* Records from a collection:
______________________________
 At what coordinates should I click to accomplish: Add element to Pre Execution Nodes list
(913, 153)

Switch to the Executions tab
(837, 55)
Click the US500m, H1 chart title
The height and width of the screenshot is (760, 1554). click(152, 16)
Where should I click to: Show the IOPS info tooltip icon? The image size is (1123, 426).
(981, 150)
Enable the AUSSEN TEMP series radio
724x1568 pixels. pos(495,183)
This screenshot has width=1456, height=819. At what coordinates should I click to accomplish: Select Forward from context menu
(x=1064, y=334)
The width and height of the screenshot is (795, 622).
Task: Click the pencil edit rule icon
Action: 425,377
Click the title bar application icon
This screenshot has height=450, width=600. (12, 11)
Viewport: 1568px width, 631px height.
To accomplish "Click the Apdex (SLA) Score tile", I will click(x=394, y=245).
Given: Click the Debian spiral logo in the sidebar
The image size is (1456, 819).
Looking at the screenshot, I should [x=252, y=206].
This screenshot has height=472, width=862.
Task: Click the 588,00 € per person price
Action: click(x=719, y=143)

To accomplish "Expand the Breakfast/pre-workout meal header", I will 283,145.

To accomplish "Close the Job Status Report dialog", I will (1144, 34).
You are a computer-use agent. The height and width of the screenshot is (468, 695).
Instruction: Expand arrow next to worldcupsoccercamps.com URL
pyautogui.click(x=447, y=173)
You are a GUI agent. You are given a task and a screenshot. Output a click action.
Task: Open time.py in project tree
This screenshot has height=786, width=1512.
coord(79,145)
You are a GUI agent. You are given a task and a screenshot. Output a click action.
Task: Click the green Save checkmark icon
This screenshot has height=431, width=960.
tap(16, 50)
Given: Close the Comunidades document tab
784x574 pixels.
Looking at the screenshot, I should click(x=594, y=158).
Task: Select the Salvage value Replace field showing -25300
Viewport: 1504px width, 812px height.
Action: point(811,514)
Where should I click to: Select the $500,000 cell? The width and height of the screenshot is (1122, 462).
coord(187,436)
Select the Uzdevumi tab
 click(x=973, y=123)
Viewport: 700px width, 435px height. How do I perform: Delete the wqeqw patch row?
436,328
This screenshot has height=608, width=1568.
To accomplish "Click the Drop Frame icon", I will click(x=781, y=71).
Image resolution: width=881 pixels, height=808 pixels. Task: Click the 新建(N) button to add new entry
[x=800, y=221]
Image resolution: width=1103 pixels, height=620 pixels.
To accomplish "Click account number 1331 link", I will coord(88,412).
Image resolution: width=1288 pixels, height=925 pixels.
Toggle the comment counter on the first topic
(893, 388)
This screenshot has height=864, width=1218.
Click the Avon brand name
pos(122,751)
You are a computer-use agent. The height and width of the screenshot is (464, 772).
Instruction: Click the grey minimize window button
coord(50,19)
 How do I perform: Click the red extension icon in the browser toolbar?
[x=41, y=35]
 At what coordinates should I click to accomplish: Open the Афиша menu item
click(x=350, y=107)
______________________________
* Direction: Quote every entry above word for word, without changing anything.

* Exercise result:
 At what coordinates should I click to accomplish: Add element to Pre Execution Nodes list
(913, 153)

Switch to the Executions tab
(837, 55)
Click the US500m, H1 chart title
The height and width of the screenshot is (760, 1554). click(152, 16)
Where should I click to: Show the IOPS info tooltip icon? The image size is (1123, 426).
(981, 150)
Enable the AUSSEN TEMP series radio
724x1568 pixels. pos(495,183)
This screenshot has width=1456, height=819. At what coordinates should I click to accomplish: Select Forward from context menu
(x=1064, y=334)
The width and height of the screenshot is (795, 622).
Task: Click the pencil edit rule icon
Action: 425,377
Click the title bar application icon
This screenshot has height=450, width=600. (12, 11)
Viewport: 1568px width, 631px height.
To accomplish "Click the Apdex (SLA) Score tile", I will click(x=394, y=245).
Given: Click the Debian spiral logo in the sidebar
The image size is (1456, 819).
Looking at the screenshot, I should [x=252, y=206].
This screenshot has height=472, width=862.
Task: Click the 588,00 € per person price
Action: click(x=719, y=143)

To accomplish "Expand the Breakfast/pre-workout meal header", I will 283,145.

To accomplish "Close the Job Status Report dialog", I will (1144, 34).
You are a computer-use agent. The height and width of the screenshot is (468, 695).
Instruction: Expand arrow next to worldcupsoccercamps.com URL
pyautogui.click(x=447, y=173)
You are a GUI agent. You are given a task and a screenshot. Output a click action.
Task: Open time.py in project tree
This screenshot has height=786, width=1512.
coord(79,145)
You are a GUI agent. You are given a task and a screenshot. Output a click action.
Task: Click the green Save checkmark icon
This screenshot has height=431, width=960.
tap(16, 50)
Given: Close the Comunidades document tab
784x574 pixels.
Looking at the screenshot, I should click(x=594, y=158).
Task: Select the Salvage value Replace field showing -25300
Viewport: 1504px width, 812px height.
Action: point(811,514)
Where should I click to: Select the $500,000 cell? The width and height of the screenshot is (1122, 462).
coord(187,436)
Select the Uzdevumi tab
 click(x=973, y=123)
Viewport: 700px width, 435px height. How do I perform: Delete the wqeqw patch row?
436,328
This screenshot has height=608, width=1568.
To accomplish "Click the Drop Frame icon", I will click(x=781, y=71).
Image resolution: width=881 pixels, height=808 pixels. Task: Click the 新建(N) button to add new entry
[x=800, y=221]
Image resolution: width=1103 pixels, height=620 pixels.
To accomplish "Click account number 1331 link", I will coord(88,412).
Image resolution: width=1288 pixels, height=925 pixels.
Toggle the comment counter on the first topic
(893, 388)
This screenshot has height=864, width=1218.
Click the Avon brand name
pos(122,751)
You are a computer-use agent. The height and width of the screenshot is (464, 772).
Instruction: Click the grey minimize window button
coord(50,19)
 How do I perform: Click the red extension icon in the browser toolbar?
[x=41, y=35]
 At what coordinates should I click to accomplish: Open the Афиша menu item
click(x=350, y=107)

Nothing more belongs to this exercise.